6 min read
Part of Series: Technical Design Docs
  1. CSP-Sentinel Technical Design Document

CSP-Sentinel Technical Design Document

Status: Draft / Planning
Target Build: Q1 2026
Version: 1.0

CSP-Sentinel is a centralized, high-throughput system designed to collect, process, and analyze Content Security Policy (CSP) violation reports from web browsers. As our web properties serve tens of thousands of requests per second, the system must handle significant burst traffic (baseline 50k RPS, scaling to 100k+ RPS) while maintaining near-zero impact on client browsers.

The system will leverage a modern, forward-looking stack (Java 25, Spring Boot 4, Kafka, Snowflake) to ensure long-term support and performance optimization. It features an asynchronous, decoupled architecture to guarantee reliability and scalability.

Modern browsers send CSP violation reports as JSON payloads when a webpage violates defined security policies. Aggregating these reports allows our security and development teams to:

  • Identify misconfigurations and false positives.
  • Detect malicious activity (XSS attempts).
  • Monitor policy rollout health across all properties.

Key Objectives:

  • High Throughput: Handle massive bursts of report traffic during incidents.
  • Low Latency: Return 204 No Content immediately to clients.
  • Noise Reduction: Deduplicate repetitive reports from the same user/browser.
  • Actionable Insights: Provide dashboards and alerts for developers.
  • Future-Proof: Built on the latest LTS technologies available for Q1 2026.
  • Ingestion API: Expose a POST /csp/report endpoint accepting standard CSP JSON formats (Legacy csp-report and modern Report-To).
  • Immediate Response: Always respond with HTTP 204 without waiting for processing.
  • Deduplication: Suppress identical violations from the same browser within a short window (e.g., 10 minutes) using Redis.
  • Storage: Store detailed violation records (timestamp, directive, blocked URI, etc.) for querying.
  • Analytics: Support querying by directive, blocked host, and full-text search on resource URLs.
  • Visualization: Integration with Grafana for trends, top violators, and alerting.
  • Retention: Retain production data for 90 days.
  • Scalability: Horizontal scaling from 50k RPS to 1M+ RPS.
  • Reliability: “Fire-and-forget” ingestion with durable buffering in Kafka. At-least-once delivery.
  • Flexibility: Plug-and-play storage layer (Snowflake for Prod, Postgres for Dev).
  • Security: Stateless API, standardized TLS, secure access to dashboards.

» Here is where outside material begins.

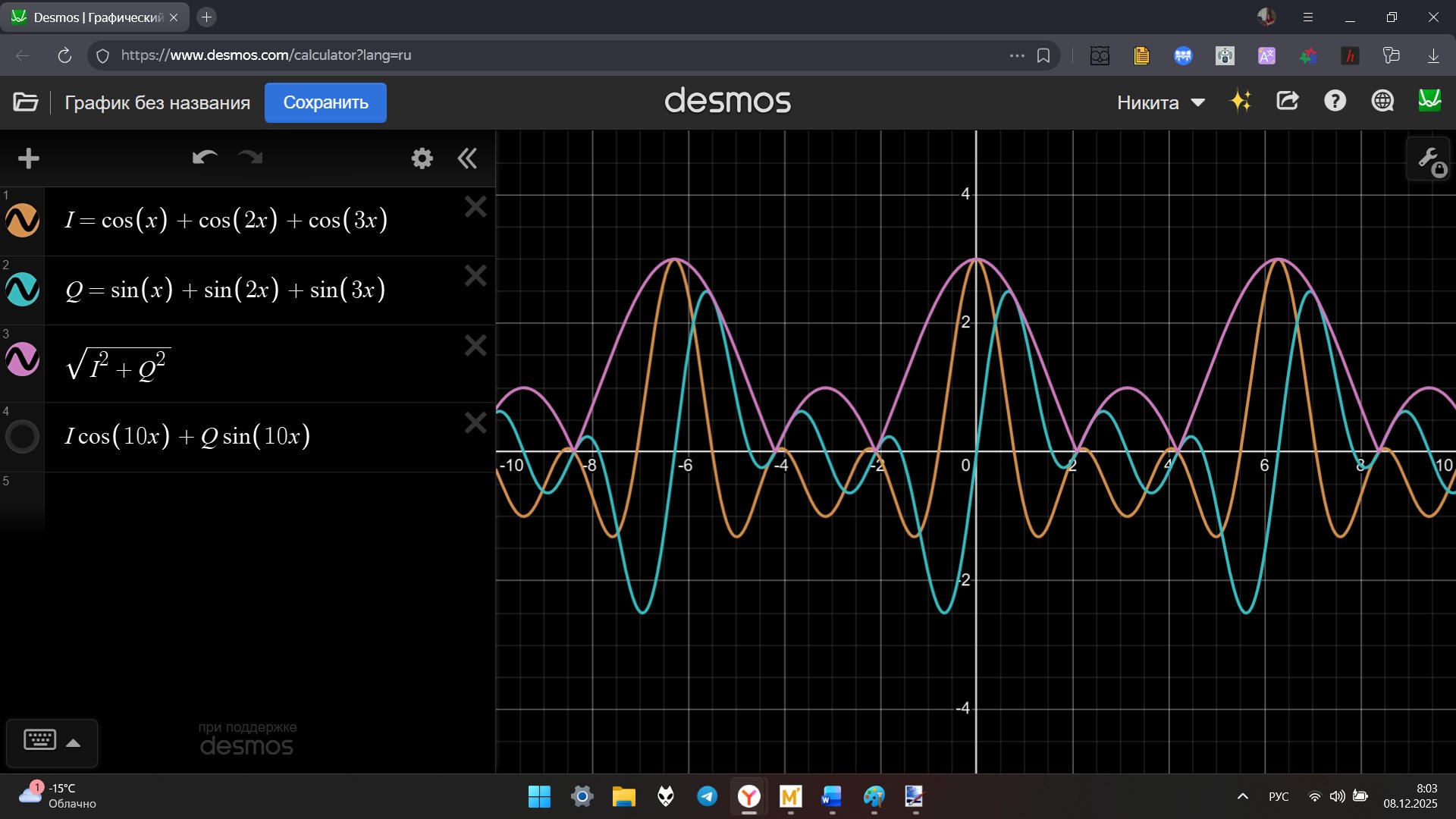Collapse the expression list panel
Screen dimensions: 1456x819
(x=467, y=158)
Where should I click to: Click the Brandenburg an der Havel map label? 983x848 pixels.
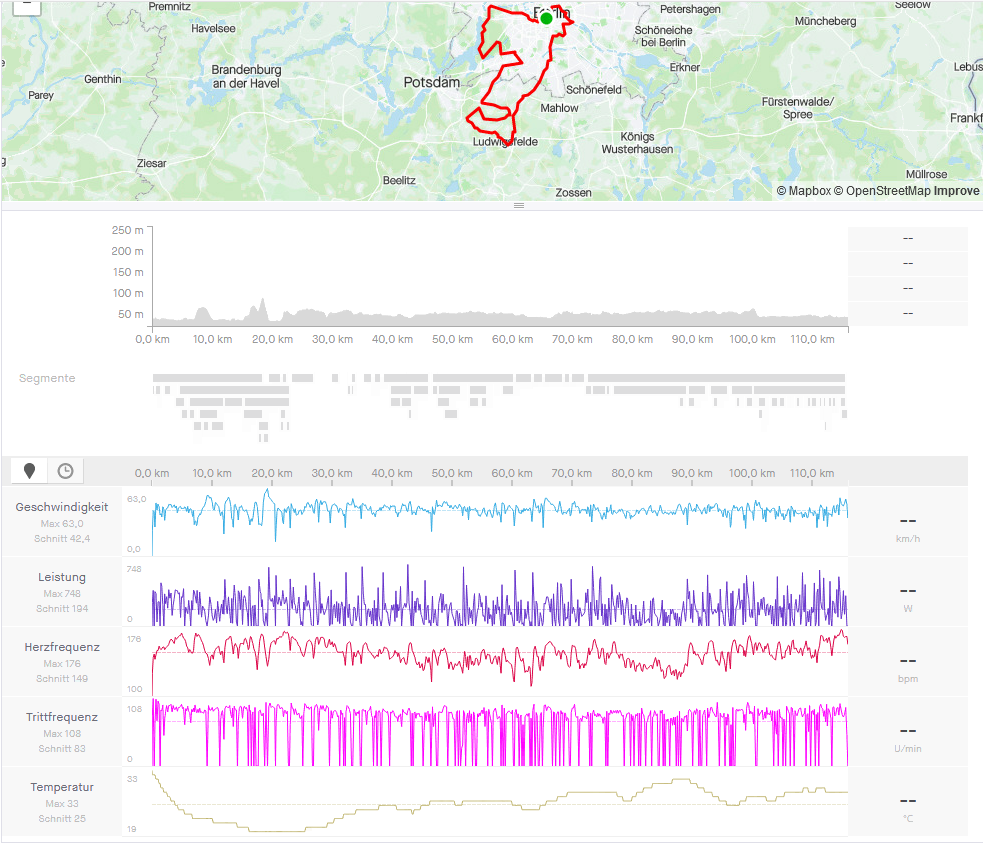(x=246, y=77)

We have selected the latest Long-Term Support (LTS) and stable versions projected for the build timeframe.

ComponentChoiceVersion (Target)Justification
LanguageJava25 LTSLatest LTS as of late 2025. Performance & feature set.
FrameworkSpring Boot4.0 (Framework 7)Built for Java 25. Native support for Virtual Threads & Reactive.
API StyleSpring WebFluxNon-blocking I/O essential for high-concurrency ingestion.
MessagingApache Kafka3.8+ (AWS MSK)Durable buffer, high throughput, decoupling.
CachingRedis8.x (ElastiCache)Low-latency deduplication.
Primary StorageSnowflakeSaaSCloud-native OLAP, separates storage/compute, handles massive datasets.
Dev StoragePostgreSQL18.xEasy local setup, sufficient for dev/test volumes.
VisualizationGrafana12.xRich ecosystem, native Snowflake plugin.

The system follows a Streaming Data Pipeline pattern.

flowchart LR
    subgraph Clients
        B[Browsers<br/>CSP Reports]
    end

    subgraph AWS_EKS["Kubernetes Cluster (EKS)"]
        LB[Load Balancer]
        API[Ingestion Service<br/>Spring WebFlux]
        CONS[Consumer Service<br/>Spring Boot]
    end

    subgraph AWS_Infrastructure
        K[(Kafka / MSK<br/>Topic: csp-violations)]
        R[(Redis / ElastiCache)]
    end

    subgraph Storage
        SF[(Snowflake DW)]
        PG[(Postgres Dev)]
    end

    B -->|POST /csp/report| LB --> API
    API -->|Async Produce| K
    K -->|Consume Batch| CONS
    CONS -->|Check Dedup| R
    CONS -->|Write Batch| SF
    CONS -->|"Write (Dev)"| PG
  • Role: Entry point for all reports.
  • Implementation: Spring WebFlux (Netty).
  • Behavior:
    • Validates JSON format.
    • Asynchronously sends to Kafka (csp-violations).
    • Returns 204 immediately.
    • No DB interaction to ensure sub-millisecond response time.
  • Topic: csp-violations.
  • Partitions: Scaled per throughput (e.g., 48 partitions for 50k RPS).
  • Role: Buffers spikes. If DB is slow, Kafka holds data, preventing data loss or API latency.
  • Role: Processor.
  • Implementation: Spring Boot (Reactor Kafka).
  • Logic:
    1. Polls batch from Kafka.
    2. Computes Dedup Hash (e.g., SHA1(document + directive + blocked_uri + ua)).
    3. Checks Redis: If exists, skip. If new, set in Redis (EXPIRE 10m).
    4. Buffers unique records.
    5. Batch writes to Storage (Snowflake/Postgres).
    6. Commits Kafka offsets.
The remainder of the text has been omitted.